[Beowulf] Re: [Ganglia-general] Configuring nodes on a scyld cluster

Mon Aug 24 04:53:10 PDT 2009

On Mon, Aug 24, 2009 at 05:40, Michael Muratet<mmuratet at hudsonalpha.org> wrote:
> Greetings
>
> I'm not sure if this is more appropriate for the beowulf or ganglia
> list, please forgive a cross-post.

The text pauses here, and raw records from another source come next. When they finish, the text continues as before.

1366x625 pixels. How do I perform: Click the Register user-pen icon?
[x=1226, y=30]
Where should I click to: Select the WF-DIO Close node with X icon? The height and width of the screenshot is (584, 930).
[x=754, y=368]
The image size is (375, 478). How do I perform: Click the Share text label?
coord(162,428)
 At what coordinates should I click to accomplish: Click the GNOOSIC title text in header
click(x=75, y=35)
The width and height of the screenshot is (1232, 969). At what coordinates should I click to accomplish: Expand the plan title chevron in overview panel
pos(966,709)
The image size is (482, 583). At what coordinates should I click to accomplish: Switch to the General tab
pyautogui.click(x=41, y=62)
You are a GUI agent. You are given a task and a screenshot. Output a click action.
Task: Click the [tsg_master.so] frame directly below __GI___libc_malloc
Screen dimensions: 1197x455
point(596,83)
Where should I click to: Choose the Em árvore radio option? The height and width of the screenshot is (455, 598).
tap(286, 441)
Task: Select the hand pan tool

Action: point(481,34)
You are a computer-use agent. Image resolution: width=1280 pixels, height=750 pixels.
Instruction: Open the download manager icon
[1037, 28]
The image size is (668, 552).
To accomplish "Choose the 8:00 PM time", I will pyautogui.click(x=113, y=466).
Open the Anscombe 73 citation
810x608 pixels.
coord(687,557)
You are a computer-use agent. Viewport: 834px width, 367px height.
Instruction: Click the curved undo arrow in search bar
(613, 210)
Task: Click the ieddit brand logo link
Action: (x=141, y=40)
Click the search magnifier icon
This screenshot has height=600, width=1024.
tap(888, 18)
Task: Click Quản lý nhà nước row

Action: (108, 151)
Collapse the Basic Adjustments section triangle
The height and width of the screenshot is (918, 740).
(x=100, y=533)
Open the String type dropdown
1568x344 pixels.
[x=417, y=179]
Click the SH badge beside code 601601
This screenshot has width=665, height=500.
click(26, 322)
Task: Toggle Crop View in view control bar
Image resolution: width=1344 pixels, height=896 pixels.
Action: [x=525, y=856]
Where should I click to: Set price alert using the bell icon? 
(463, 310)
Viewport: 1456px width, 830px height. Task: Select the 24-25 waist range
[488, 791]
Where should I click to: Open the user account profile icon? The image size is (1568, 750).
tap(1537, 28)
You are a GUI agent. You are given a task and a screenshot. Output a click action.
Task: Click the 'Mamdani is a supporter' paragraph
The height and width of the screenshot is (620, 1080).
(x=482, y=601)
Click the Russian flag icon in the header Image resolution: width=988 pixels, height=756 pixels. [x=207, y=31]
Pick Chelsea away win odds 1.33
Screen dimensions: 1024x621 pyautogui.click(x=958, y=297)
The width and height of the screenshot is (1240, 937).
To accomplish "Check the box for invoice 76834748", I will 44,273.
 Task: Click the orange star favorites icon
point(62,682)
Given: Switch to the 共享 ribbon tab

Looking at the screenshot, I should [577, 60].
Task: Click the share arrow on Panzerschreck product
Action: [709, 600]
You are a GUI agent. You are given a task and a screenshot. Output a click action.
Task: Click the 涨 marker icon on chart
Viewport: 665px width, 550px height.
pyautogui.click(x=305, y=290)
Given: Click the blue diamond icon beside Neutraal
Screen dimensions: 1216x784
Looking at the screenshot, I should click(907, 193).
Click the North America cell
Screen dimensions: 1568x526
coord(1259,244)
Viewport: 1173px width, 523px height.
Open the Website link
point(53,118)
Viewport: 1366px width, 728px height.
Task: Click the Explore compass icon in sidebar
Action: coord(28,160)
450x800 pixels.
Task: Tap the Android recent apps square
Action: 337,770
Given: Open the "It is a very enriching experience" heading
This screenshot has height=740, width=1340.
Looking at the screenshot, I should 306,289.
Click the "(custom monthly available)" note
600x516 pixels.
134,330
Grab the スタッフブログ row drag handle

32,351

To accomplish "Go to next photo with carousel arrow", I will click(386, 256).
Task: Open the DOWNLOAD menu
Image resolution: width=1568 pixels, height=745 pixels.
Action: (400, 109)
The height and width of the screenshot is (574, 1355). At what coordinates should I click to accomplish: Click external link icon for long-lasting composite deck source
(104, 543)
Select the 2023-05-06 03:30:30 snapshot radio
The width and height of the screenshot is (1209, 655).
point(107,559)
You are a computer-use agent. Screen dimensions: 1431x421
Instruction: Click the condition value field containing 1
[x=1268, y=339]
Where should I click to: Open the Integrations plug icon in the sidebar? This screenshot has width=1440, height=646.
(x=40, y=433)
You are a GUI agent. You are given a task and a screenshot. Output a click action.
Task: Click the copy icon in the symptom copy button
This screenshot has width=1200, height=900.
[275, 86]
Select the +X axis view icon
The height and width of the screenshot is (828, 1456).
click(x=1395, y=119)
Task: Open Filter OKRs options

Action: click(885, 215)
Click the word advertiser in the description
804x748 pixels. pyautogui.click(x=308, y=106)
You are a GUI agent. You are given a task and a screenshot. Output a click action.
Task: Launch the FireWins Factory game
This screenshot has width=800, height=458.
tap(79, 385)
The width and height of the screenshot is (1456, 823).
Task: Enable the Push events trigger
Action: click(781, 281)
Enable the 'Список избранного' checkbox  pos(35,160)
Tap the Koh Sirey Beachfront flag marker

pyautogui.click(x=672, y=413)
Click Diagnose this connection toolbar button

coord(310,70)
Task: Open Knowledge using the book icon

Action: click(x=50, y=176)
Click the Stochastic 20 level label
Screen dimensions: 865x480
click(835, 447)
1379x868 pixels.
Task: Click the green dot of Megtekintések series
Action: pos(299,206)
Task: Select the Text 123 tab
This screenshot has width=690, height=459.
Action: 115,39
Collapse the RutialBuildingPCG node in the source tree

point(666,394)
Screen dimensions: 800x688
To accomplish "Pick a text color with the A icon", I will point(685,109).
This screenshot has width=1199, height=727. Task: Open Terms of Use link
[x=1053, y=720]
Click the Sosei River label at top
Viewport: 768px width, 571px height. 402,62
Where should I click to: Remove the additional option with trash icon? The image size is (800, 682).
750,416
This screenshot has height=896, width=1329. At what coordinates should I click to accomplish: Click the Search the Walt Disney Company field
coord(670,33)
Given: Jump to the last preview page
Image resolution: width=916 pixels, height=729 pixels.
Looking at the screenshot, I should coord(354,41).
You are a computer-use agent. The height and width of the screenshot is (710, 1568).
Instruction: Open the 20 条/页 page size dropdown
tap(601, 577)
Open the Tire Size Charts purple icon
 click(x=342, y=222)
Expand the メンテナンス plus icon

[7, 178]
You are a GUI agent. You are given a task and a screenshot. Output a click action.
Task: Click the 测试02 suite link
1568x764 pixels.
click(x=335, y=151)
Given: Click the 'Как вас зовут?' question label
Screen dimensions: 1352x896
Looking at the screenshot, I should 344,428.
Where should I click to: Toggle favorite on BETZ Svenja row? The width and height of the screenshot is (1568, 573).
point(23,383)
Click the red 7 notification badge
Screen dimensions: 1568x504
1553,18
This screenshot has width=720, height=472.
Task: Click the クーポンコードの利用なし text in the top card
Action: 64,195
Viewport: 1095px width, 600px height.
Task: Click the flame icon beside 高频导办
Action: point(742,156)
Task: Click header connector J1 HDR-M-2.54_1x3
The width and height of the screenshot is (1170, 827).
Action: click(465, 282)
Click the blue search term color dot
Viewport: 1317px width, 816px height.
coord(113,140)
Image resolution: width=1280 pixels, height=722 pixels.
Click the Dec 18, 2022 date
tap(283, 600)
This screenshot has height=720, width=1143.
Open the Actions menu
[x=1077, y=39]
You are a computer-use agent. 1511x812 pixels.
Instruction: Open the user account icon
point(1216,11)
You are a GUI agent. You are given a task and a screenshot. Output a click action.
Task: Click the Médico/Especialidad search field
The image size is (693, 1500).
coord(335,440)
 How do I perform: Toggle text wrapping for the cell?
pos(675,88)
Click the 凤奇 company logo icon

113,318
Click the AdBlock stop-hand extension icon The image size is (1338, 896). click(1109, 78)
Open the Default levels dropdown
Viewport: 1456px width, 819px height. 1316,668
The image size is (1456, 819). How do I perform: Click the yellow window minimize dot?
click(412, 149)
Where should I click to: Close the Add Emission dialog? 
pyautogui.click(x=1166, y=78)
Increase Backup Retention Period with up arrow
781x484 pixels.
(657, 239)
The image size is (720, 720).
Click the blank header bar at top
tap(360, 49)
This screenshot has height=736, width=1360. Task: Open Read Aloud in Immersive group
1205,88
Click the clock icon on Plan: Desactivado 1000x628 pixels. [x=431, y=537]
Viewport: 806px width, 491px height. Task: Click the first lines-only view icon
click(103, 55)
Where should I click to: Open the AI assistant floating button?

I have been trying to get ganglia
> (v 3.0.7) to record info from the nodes of my scyld cluster. gmond was

If I recall, Scyld clusters (and the successor, ClusterWare), run a
modified version of Ganglia, mostly for the data display, but not
collection.  For data collection, they run their own program called
'bproc', which does some of the same things as gmond.  There was a
short discussion about bproc/gmond in the Beowulf mailing list about a
year or year and half ago.

Also, the hacked-up version of ganglia that they ship is based off
2.5.7 I think, so there is a good reason to upgrade.

However, it should work, but with some tweaking.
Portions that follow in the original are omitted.